Je crois que je vais désormais me laisser porter par la vie, découvrir et apprécier ce qu’elle me réserve. Je crois que je suis enfin prêt à laisser le passé au passé et à vivre le présent en essayant d’en profiter du mieux que je peux.
Et mon présent, c’est Anthony. Avec Anthony, ma vie a repris de nouvelles couleurs, de nouvelles saveurs. C’est plus facile de tourner une page du passé, de chasser la tristesse, d’apaiser la mélancolie, lorsqu’un nouveau bonheur illumine notre existence.
Le petit Anthony est un cadeau du ciel, et je me dois de le respecter, de le choyer, et de tout faire pour être à la hauteur de son amour.
Il me tarde de le revoir, mon beau petit artiste !
Martres Tolosane, le samedi 27 janvier 2018, 4h18.
Cette nuit, j’ai veillé très tard. Car j’avais un rendez-vous important avec l’Ecriture. Je savais que cela arriverait ce soir, cette nuit. La fin de mon premier « voyage » avec l’écriture.
Qui sait, peut-être qu’elle me réserve d’autres belles aventures.
Dans quelques mois, je vais retrouver Anthony à New York. Il faut donner une chance à la vie de nous apporter du bonheur.
Il faut vivre pour aimer, ce qui nous donnera des choses dont nous nous souviendrons. Et puis, nous serons là pour les raconter.
Living for love
https://www.youtube.com/watch?v=JGsvryvieAM&list=RDJGsvryvieAM&start_radio=1
Something to remember
https://www.youtube.com/watch?v=Vc8CrfYGMXw&list=PL6JmlJxKrR95AeuwFiq4G_g-Gt2o9ObD6&index=9
Live to tell
https://www.youtube.com/watch?v=YmR2tcIy4kQ
Oui, cette nuit, j’ai écrit le dernier chapitre de l’histoire de « Jérém&Nico ».

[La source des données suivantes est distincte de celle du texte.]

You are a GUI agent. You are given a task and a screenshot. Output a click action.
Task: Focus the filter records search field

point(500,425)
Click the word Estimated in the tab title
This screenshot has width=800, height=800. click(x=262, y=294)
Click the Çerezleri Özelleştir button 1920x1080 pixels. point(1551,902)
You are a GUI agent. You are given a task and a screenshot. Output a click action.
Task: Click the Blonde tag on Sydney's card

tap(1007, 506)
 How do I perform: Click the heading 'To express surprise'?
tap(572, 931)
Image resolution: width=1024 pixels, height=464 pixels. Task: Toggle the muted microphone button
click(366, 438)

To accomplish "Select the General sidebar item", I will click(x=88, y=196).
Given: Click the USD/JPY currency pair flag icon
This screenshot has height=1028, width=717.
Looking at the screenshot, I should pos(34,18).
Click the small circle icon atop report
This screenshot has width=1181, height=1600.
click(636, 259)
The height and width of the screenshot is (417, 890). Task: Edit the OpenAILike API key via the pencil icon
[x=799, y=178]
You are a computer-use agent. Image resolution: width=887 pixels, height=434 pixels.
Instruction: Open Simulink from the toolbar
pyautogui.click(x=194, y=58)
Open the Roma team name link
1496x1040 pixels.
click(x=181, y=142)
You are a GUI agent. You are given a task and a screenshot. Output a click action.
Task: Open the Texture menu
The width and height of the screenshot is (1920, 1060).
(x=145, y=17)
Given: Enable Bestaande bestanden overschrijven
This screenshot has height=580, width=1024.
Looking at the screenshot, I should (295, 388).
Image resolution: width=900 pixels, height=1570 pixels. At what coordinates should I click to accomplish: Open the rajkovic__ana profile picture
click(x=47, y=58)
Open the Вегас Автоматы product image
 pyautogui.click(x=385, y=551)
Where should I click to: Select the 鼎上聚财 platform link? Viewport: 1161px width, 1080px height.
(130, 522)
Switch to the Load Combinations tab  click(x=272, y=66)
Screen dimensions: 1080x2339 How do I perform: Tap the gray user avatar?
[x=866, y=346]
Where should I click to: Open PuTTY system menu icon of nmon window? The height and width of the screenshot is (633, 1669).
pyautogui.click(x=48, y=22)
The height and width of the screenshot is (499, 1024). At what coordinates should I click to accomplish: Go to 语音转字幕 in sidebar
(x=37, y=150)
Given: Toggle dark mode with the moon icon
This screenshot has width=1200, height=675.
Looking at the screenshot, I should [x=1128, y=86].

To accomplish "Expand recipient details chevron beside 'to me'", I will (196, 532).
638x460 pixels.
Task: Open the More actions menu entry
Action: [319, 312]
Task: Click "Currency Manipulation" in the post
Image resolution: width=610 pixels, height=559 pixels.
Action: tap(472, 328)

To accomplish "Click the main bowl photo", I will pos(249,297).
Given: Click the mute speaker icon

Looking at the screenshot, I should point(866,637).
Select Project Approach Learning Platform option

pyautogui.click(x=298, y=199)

Et j’ai aussitôt « commencé » à en écrire une autre. Avant d’aller me coucher, j’ai réservé un billet d’avion pour New York.
Blagnac, dimanche 11 mars 2018, 7h55.
Devant le tableau d’affichage, je cherche mon vol. Le voilà, perdu entre des dizaines d’autres départs. Il est toujours prévu à l’heure. La porte d’embarquement vient d’être affichée, c’est la 46. Je parcours l’immense hall pour rejoindre les autres voyageurs avec lesquels je vais partager de nombreuses heures de vol.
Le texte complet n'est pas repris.